Dolayısıyla Kṛṣṇa bizi ruhun nasıl ölümsüz olduğuna dair farklı şekillerde ikna etmeye çalışıyor. Farklı şekillerde. Ya enaṁ vetti hantāram (BG 2.19). Kavga olduğunda eğer biri öldürülürse ya da... Kṛṣṇa der ki kişi şöyle düşünürse, "O adam bu adamı öldürdü," ya da "Bu adam o adamı öldürdü," bu tür bilgi mükemmel değildir. Kimse kimseyi öldürmez. O halde kasaplar, "O zaman niye biz öldürüyoruz diye şikayet ediyorsunuz?" diyebilir. Onlar bedeni öldürüyor, ama "Öldürme," emri varken öldüremezsin. Bu sizin müsade olmadan bedeni bile öldüremeyeceğiniz anlamına gelir. Öldüremezsiniz. Ruh öldürülmediği halde, beden öldürülür, yine de müsade olmadan bedeni öldüremezsiniz. Bu günahtır. Örneğin, bir adam bir dairede yaşıyor. Öyle ya da böyle onu kanunsuz bir şekilde kovuyorsunuz. Böylece adam dışarı çıkacak ve başka bir yere sığınacak. Bu bir gerçek. Ama siz onu gerçek konumundan kovaladığınız için bir suçlusunuz. "Onu kovaladığım halde bir yer bulacak," diyemezsiniz. Hayır. O tamam ama sizin onu kovalama yetkiniz yok. O dairede yaşamakla o yasal konumundaydı, ve onu zorla kovaladığınız için siz bir suçlusunuz, cezalandırılmalısınız.

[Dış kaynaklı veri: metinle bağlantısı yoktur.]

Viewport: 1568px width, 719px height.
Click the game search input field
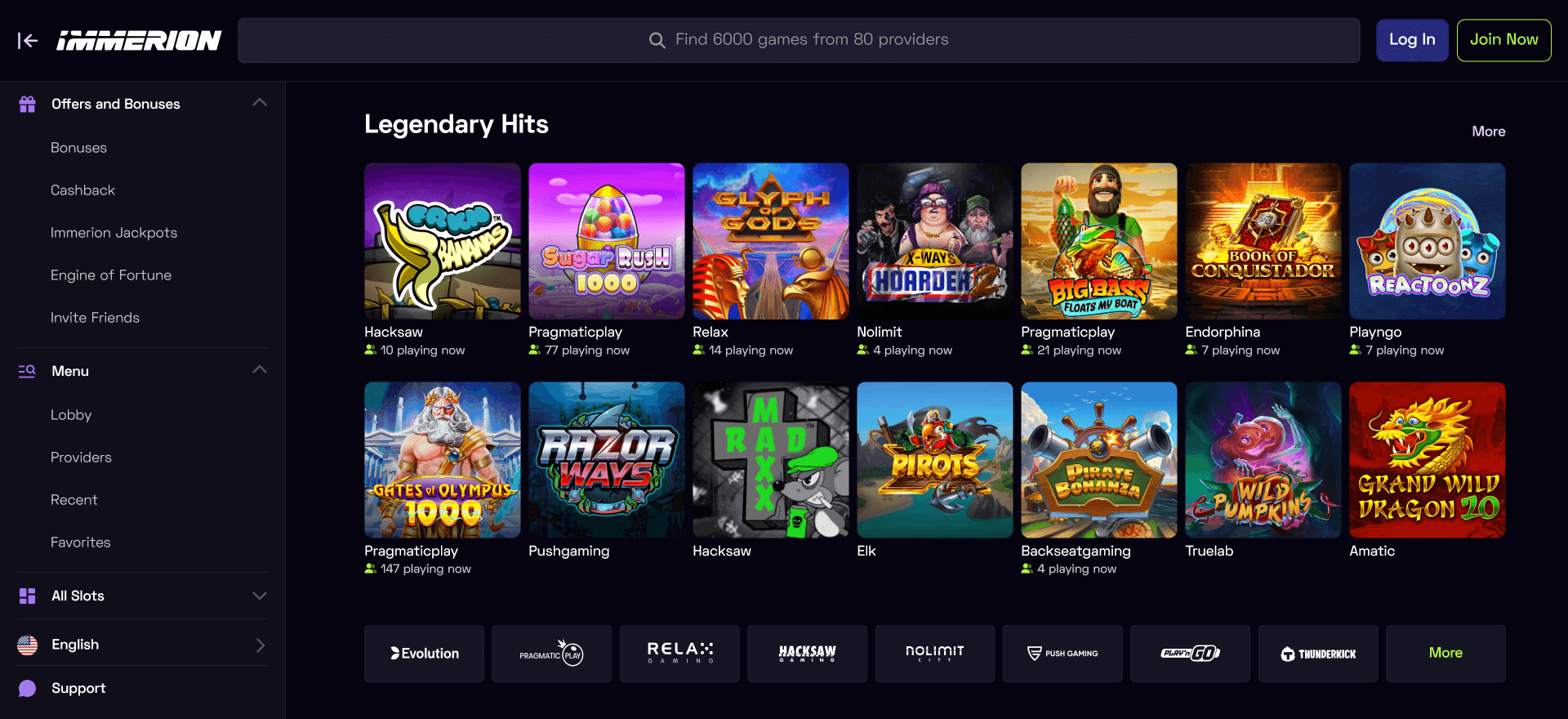click(799, 40)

Dolayısıyla kasaplar, hayvan öldürenler ya da herhangi bir çeşit katil bir iddiada bulunamaz. Şöyle ki "Burada, Bhagavad-gītā'da ruhun asla öldürülmediği söylenir, na hanyate hanyamāne śarīre (BG 2.20), bedeni yok ettikten sonra bile. O halde biz öldürüyoruz diye niye şikayet ediyorsunuz?" Dolayısıyla iddia bu, bedeni bile öldüremeyeceğiniz. Buna izin verilmez. Bu günahtır. Ubhau tau na vijānīto nāyaṁ hanti na hanyate. O halde kimse kimseyi öldürmez, ne de birisi başkaları tarafından öldürülür. Bu bir şey. Tekrardan, farklı bir şekilde, Kṛṣṇa der ki, na jāyate: canlı varlık asla doğmaz. Doğum bedenin doğumudur ya da ölüm bedenin ölümüdür. Canlı varlık, ruhsal kıvılcım, Kṛṣṇa'nın ayrılmaz parçası olmakla, Kṛṣṇa gibi doğmaz, ölmez... Ajo 'pi sann avyayātmā. Dördüncü Bölümde bulacaksınız. Ajo 'pi. Kṛṣṇa ajadır. Aja asla doğmayan demektir. Benzer şekilde, Kṛṣṇa'nın ayrılmaz parçası olan bizler de asla doğmuyoruz. Bu bedenin doğumu ve ölümü söz konusu, ve bizler yaşamın bedensel kavramına öyle gömülmüşüz ki bedenin doğumu ve ölümü söz konusu olduğunda acılar ve zevkler duyuyoruz. Tabi ki hiç zevk yok. Doğum ve ölüm, çok ıstıraplı. Çünkü... Bu zaten açıklanır. Ruhun bilinci bedenin her yerine yayılır. Bu yüzden, acılar ve zevkler bu bedenden ötürü hissedilir. Dolayısıyla Kṛṣṇa şunu çoktan öğütledi, bu tür acılar ve zevk, mātrā-sparśās tu kaunteya (BG 2.14), yalnızca deriye dokunur, kişi çok canını sıkmamalıdır. Tāṁs titikṣasva bhārata. Konumumuz hakkında bu şekilde düşünürsek, benlik-idraki, bedenden nasıl farklı olduğumuzu... Aslında bu meditasyondur. Kendimiz ve beden hakkında çok ciddiyetle düşünürsek, bu benlik-farkındalığıdır. Benlik-farkındalığı bu beden olmadığım, benim ahaṁ brahmāsmi olduğum, ruh-can olduğum anlamına gelir. Bu benlik-idrakidir.